4. The auxiliary power supply circuit as claimed in claim 3, wherein the BAT side driving module comprises a controllable MOS transistor Q1, a triode Q3 and a triode Q4; the BUS side driving module comprises a controllable MOS tube Q2, a triode Q5 and a triode Q6;

the head end of the winding N1 is connected with the BAT side auxiliary source, the tail end of the winding N1 is sequentially connected with the controllable MOS transistor Q1 and the triode Q3, and the triode Q3 is also respectively connected with the BAT side auxiliary source and the BAT side MCU through the triode Q4; the head end of the winding N4 is connected with the BUS side auxiliary source, the tail end of the winding N4 is sequentially connected with the controllable MOS transistor Q2 and the triode Q5, and the triode Q5 is also respectively connected with the BUS side auxiliary source and connected with the BUS side MCU through the triode Q6.

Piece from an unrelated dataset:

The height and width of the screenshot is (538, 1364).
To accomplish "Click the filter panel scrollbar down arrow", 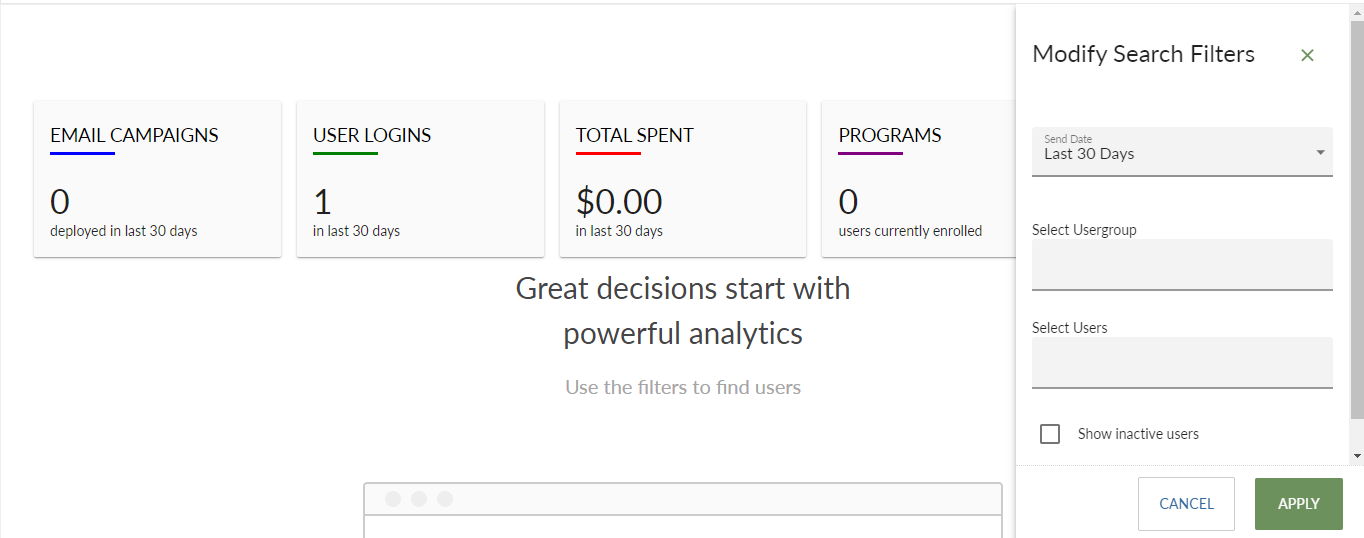I will point(1356,456).
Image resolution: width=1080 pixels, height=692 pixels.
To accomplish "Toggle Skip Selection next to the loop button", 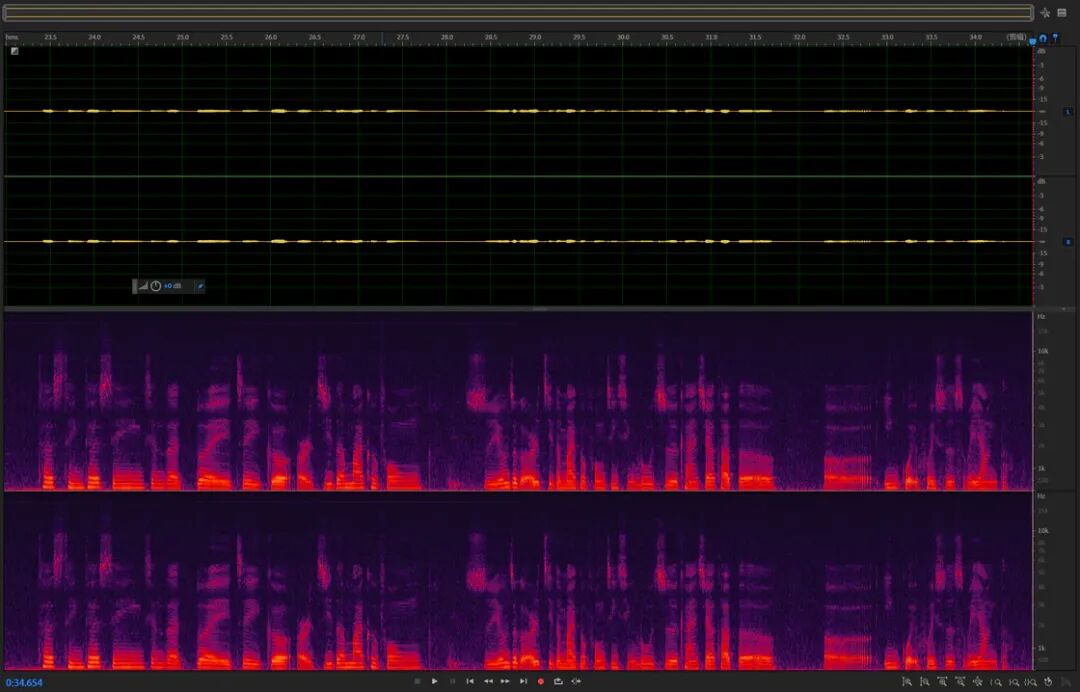I will [x=577, y=681].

5. The auxiliary power supply circuit of claim 3, further comprising a BAT sampling module, a BAT driving module, a BUS sampling module, and a BUS driving module; the BAT sampling module is respectively connected with the BAT side auxiliary source and the BAT side MCU; the BAT driving module is respectively connected with the BAT side auxiliary source and the BAT side MCU; the BUS sampling module is respectively connected with the BUS side auxiliary source and the BUS side MCU; and the BUS driving module is respectively connected with the BUS side auxiliary source and the BUS side MCU.

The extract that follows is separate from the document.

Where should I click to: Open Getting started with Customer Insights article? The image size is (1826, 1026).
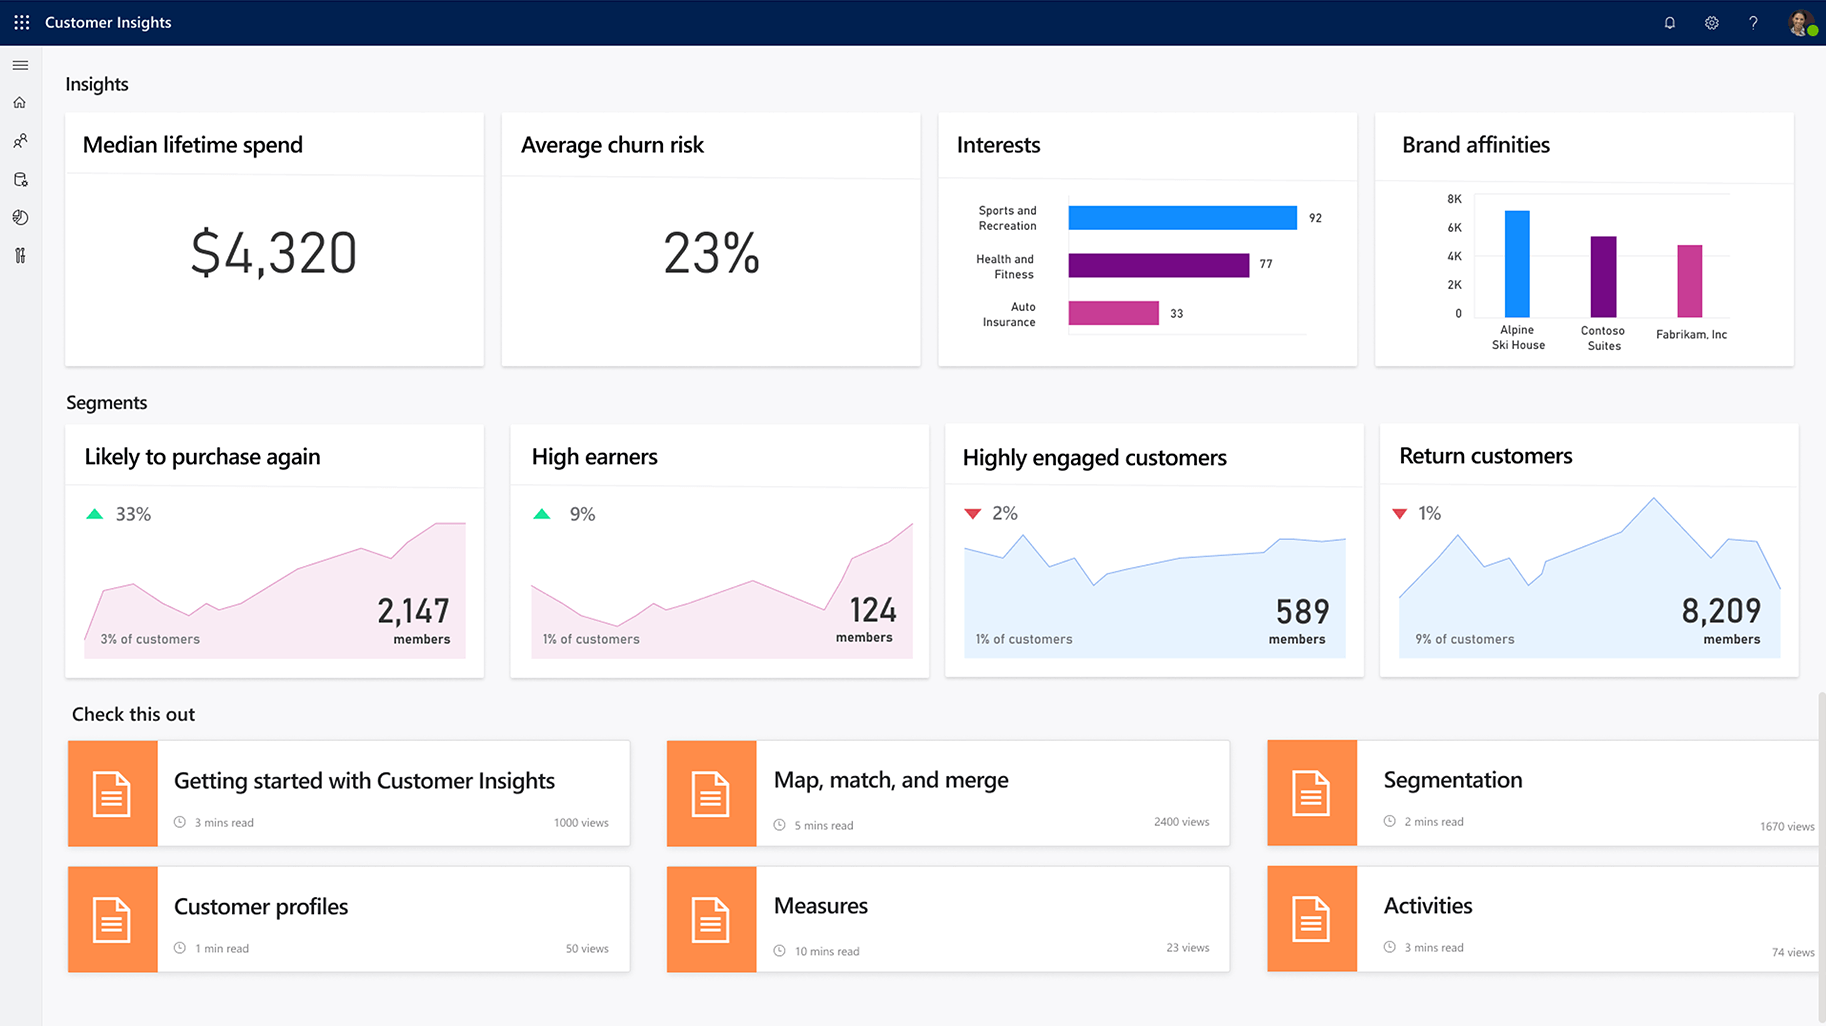(x=364, y=781)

6. The auxiliary power supply circuit according to claim 1, further comprising an isolation chip and a BAT-side MCU or a BUS-side MCU connected to the isolation chip;

if the BAT side MCU is included, the BAT side MCU is also connected with the BAT side auxiliary source;

and if the BUS side MCU is included, the BUS side MCU is also connected with the BUS side auxiliary source.

7. The auxiliary power supply circuit as claimed in claim 6, wherein the BAT side driving module comprises a controllable MOS transistor Q1, a triode Q3 and a triode Q4; the BUS side driving module comprises a controllable MOS tube Q2, a triode Q5 and a triode Q6;

the head end of the winding N1 is connected with the BAT side auxiliary source, the tail end of the winding N1 is connected with the controllable MOS tube Q1, and then is connected with the BAT side auxiliary source and the triode Q4 respectively through the triode Q3; the winding N3 is connected with the BUS side auxiliary source; the head end of the winding N4 is connected with the BUS side auxiliary source, the tail end of the winding N4 is connected with the controllable MOS tube Q2, and then is connected with the BUS side auxiliary source and the triode Q6 respectively through the triode Q5; the winding N2 is connected with the BAT side auxiliary source;

if the BAT side MCU is included, the BUS side driving module further comprises a triode Q7; the triode Q6 is connected with the BAT side MCU through the triode Q7; the triode Q4 is connected with the BAT side MCU;

if the BUS side MCU is included, the BAT side driving module further comprises a triode Q7; the triode Q4 is connected with the BUS side MCU through the triode Q7; and the triode Q6 is connected with the BUS side MCU.

8. The auxiliary power supply circuit of claim 6, further comprising a BAT sampling module, a BAT driving module, a BUS sampling module, and a BUS driving module; the BAT sampling module and the BAT driving module are respectively connected with the BAT side auxiliary source; the BUS sampling module and the BUS driving module are respectively connected with the BUS side auxiliary source;

if the BAT side MCU is included, the BAT sampling module and the BAT driving module are respectively connected with the BAT side MCU; the BUS sampling module and the BUS driving module are respectively connected with the isolation chip;

if the BUS side MCU is included, the BUS sampling module and the BUS driving module are respectively connected with the BUS side MCU; and the BAT sampling module and the BAT driving module are respectively connected with the isolation chip.

9. An auxiliary power supply system for a bidirectional isolation converter, comprising an auxiliary power supply circuit for a bidirectional isolation converter as claimed in any one of claims 1 to 8.